>> START Page extract
Tokyo here I come!!! Cheap budget flight with Vanilla Air was painless and with arriving at Narita airport at 9pm I had booked to stay at a hotel at the airport. And of course, being the first time in Japan I had to book a capsule! As soon as I got there, I fell in love with the country. I checked in at Nine Hours Capsule Hotel and was given a lovely grey smock to wear as a dressing gown and the changing room felt so space agey. The capsule itself was pretty spacious and the room a bit like a glammed up morge with all the ‘holes’ in the wall for each capsule. Being in Japan, it was amazing to see how many buttons and options there are at the toilet, you can play music, have a bum drier…everything is there. And in the capsule, there’s buttons to control the lights, wave music, alarms, I loved it! And it was a surprisingly great night’s sleep.
The following morning was time to go and explore Tokyo, but a bit gutted as I woke up full of cold. However, I went add collected my JR Rail Pass (which you can only apply for before entering the country) which allows for unlimited train travel on bullet trains (sadly not the fastest ones though) and all the JR lines. I hopped on the train into the city and using the hostels directions, which were simple to follow despite having to get to the Khaosan World Asakusa Ryokan Hostel using three different trains. I was too early to check in, so I went off to explore feeling a bit apprehensive about the language barrier. I went for a walk to and around Uneo Park and I timed my visit to Japan perfectly as it was the cherry blossom season. I was amazed at just how beautiful walking around the park was, every tree was blooming and all the locals, let alone the tourists, were making the most of this sunny day to picnic under the trees. It was amazing. I walked around the lake and taking far too many pictures of trees! I sat down to watch the world go by for a bit and got joined by a homeless Japanese man named Asano who proceeded to tell me his life story and about how much he hated Japan and wishes he could go back to being homeless in Denmark or selling the Big Issue in London. He was a friendly chap to talk to for a bit, but I decided to continue my walk around the park. It was great to see how many people using it from the painters, to the old guys trying to take a selfie! Yes really! And an old couple sat down enjoying a large glass of sake each. Totally already sucked in by this country. From there, using my pass I jumped on the train to Shibuya, famous for the multi pedestrian crossing, which was more busy and manic than the crossing between Oxford Street and Regent Street in London. Conscious that I didn’t have long in Japan or Tokyo I tried to cram as much in on my first day, so after taking a picture of the crossing at its busiest whilst I was there, I meandered over to the Metropolitan Government Building. Here, there are two free observation decks that overlook Tokyo and from the top the vastness of Tokyo can really be seen. There are buildings as far as the eye can see. On a clear day you can make out Mount Fuji, but it was too hazy this time to see.
>> END Page extract
>> START Material provided
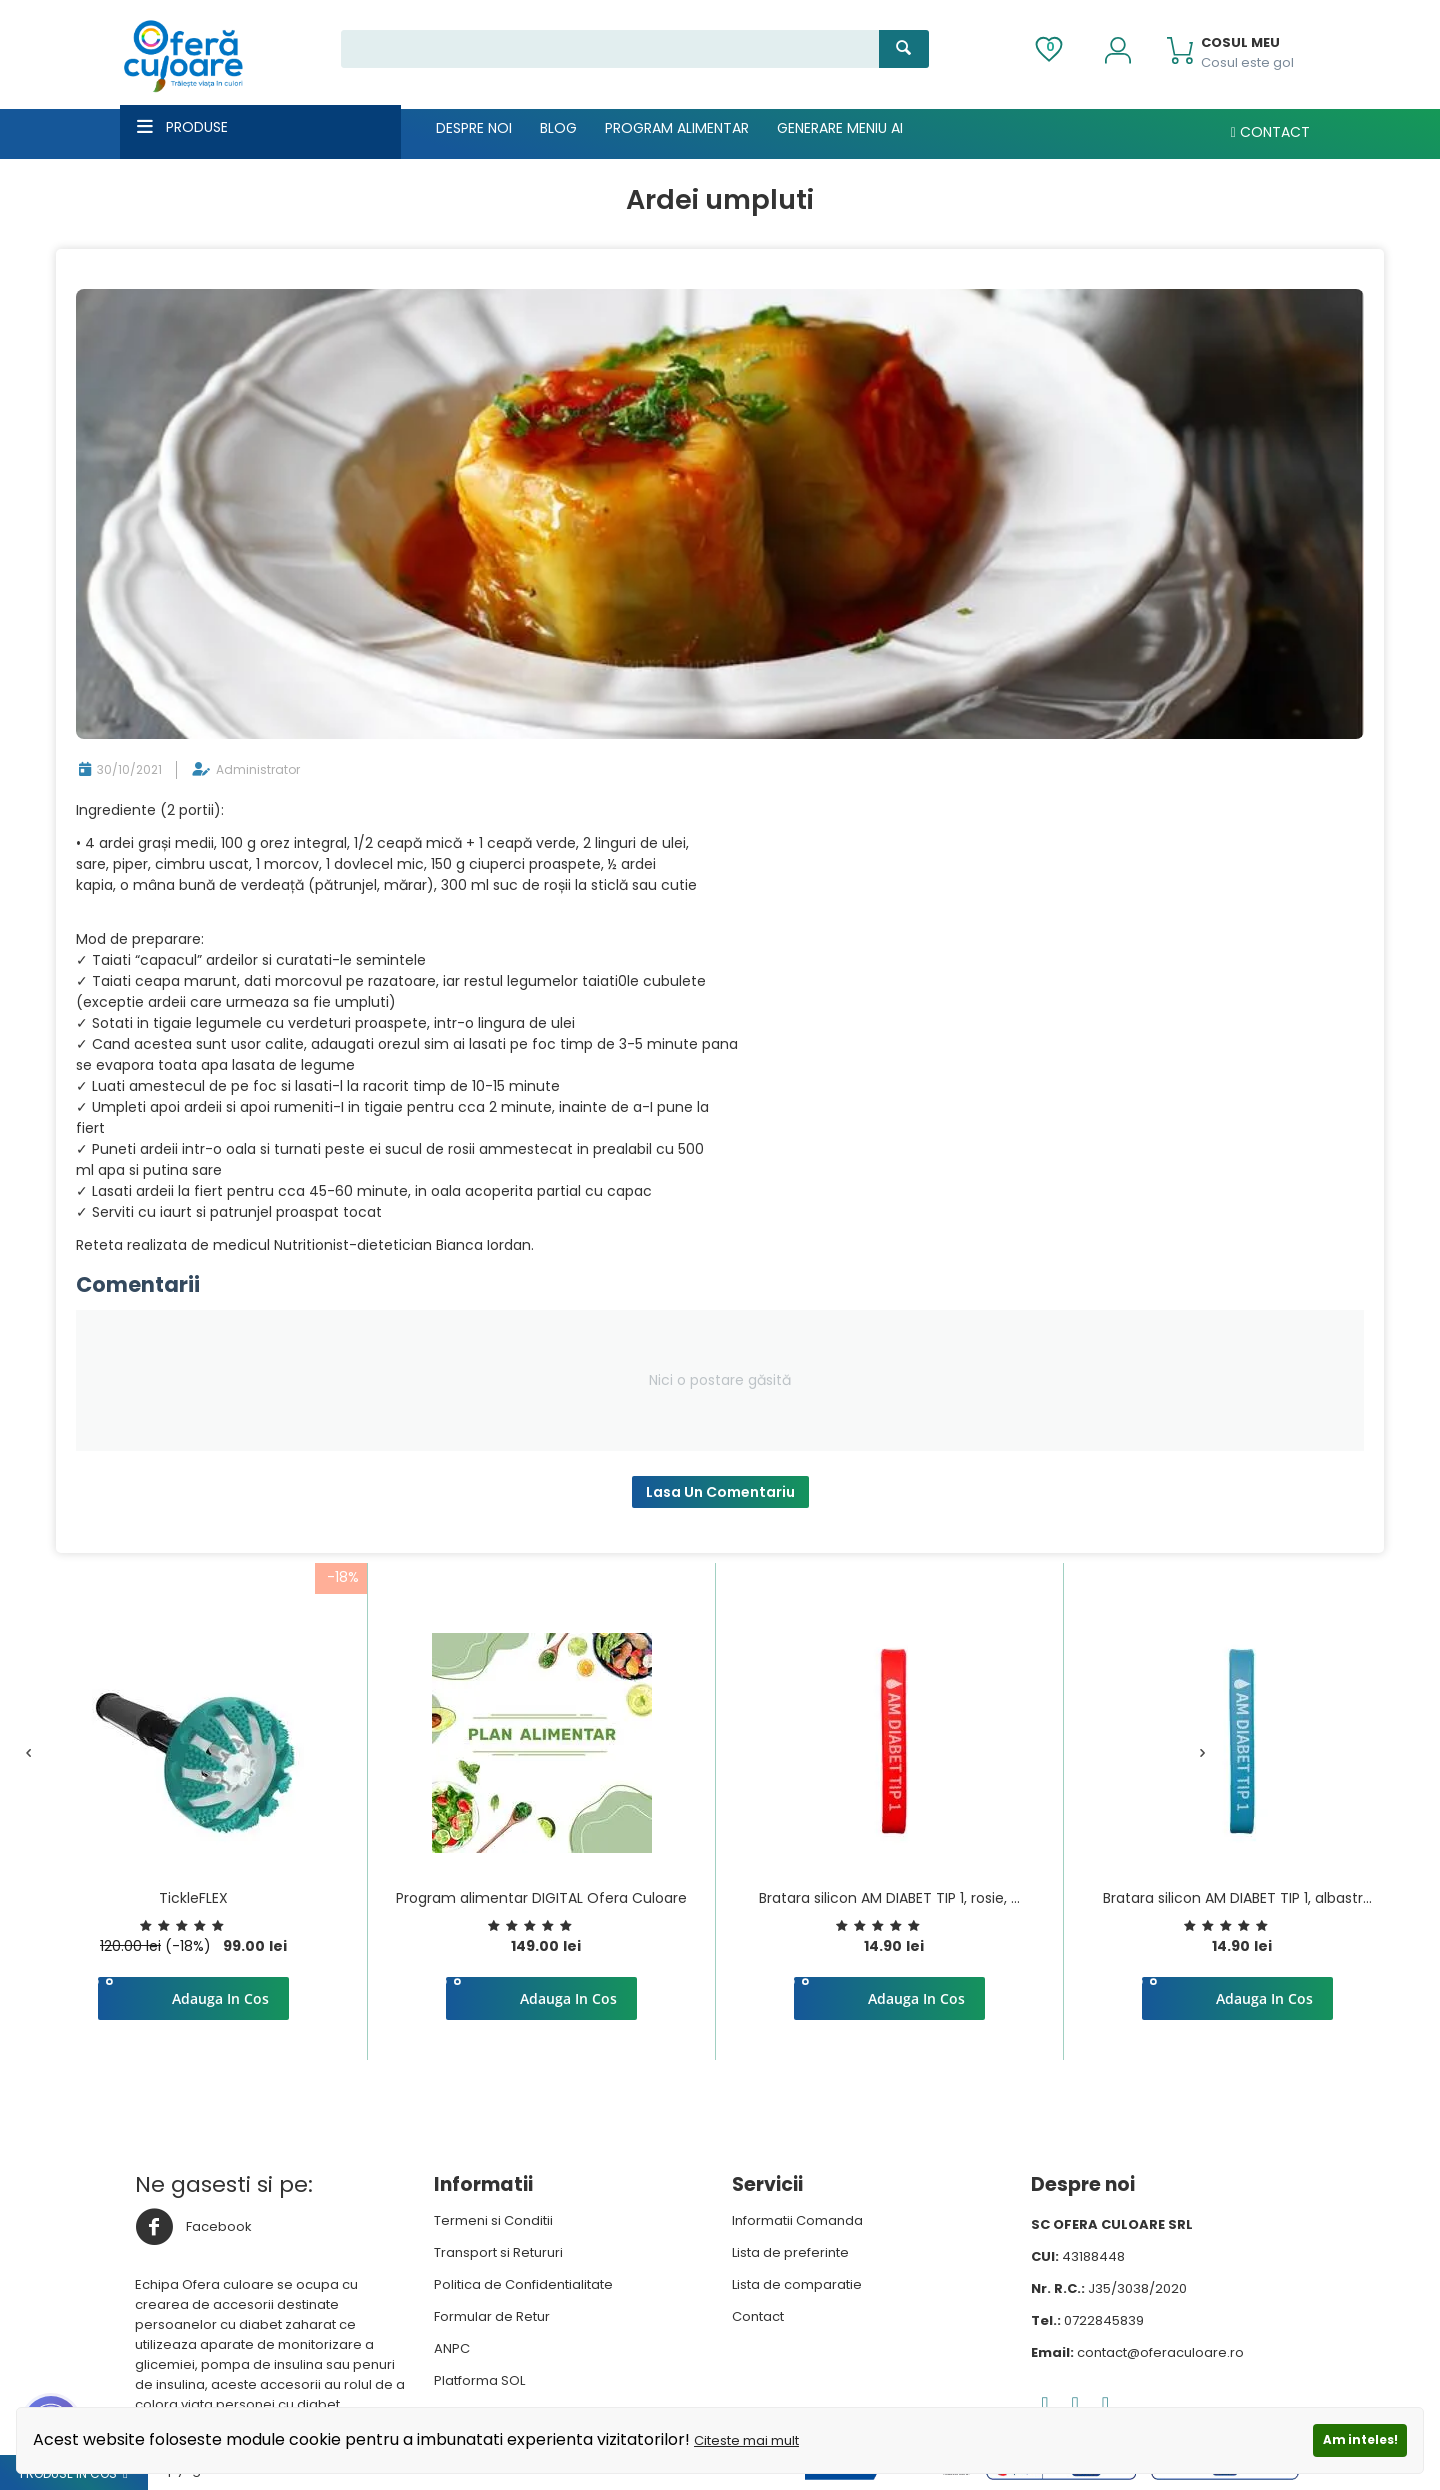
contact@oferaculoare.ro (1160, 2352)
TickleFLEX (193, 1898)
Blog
>> END Material provided
# [Exercise aim]
Pick up the Tokyo travel post after its final sentence, the one about haze hiding Mount Fuji, and continue the account from there.

# [The response]
From there I made my way make to the hostel to check in and plan my stay in Japan, I asked where was good and cheap for food and they recommend Matsuya, a place across the road. I got there and literally had no idea what was going on, they indicated to me that I needed to order my food at the vending machine (luckily there were pictures and some English words). Eventually, someone came over and explained, with hand gestures, how you order your meal and then pass the token to the ‘chef’ and wait for your food to be brought to you. Obviously! So I opted for a cheese filled burger and rice and it was so cheap. However said Japan was completely unaffordable. Full of cold I headed back to the hostel, met a random in my dorm and we went and had free plum wine and Japanese snacks in the hostel bar before going to have a walk along the river. It was nice to see so many people celebrate the cherry blossom season, even in the evening, by having picnics and a lot of alcohol underneath the trees along the river. ON the way back to the hostel, we swung by the Asakusa Shrine which was all lit up and illuminated the large Japanese lanterns. One of the things I spotted with Japan already were the number of street vending machines selling hot and cold drinks (in cans) and that these vending machines had wifi! To try and shake the cold it was an early night.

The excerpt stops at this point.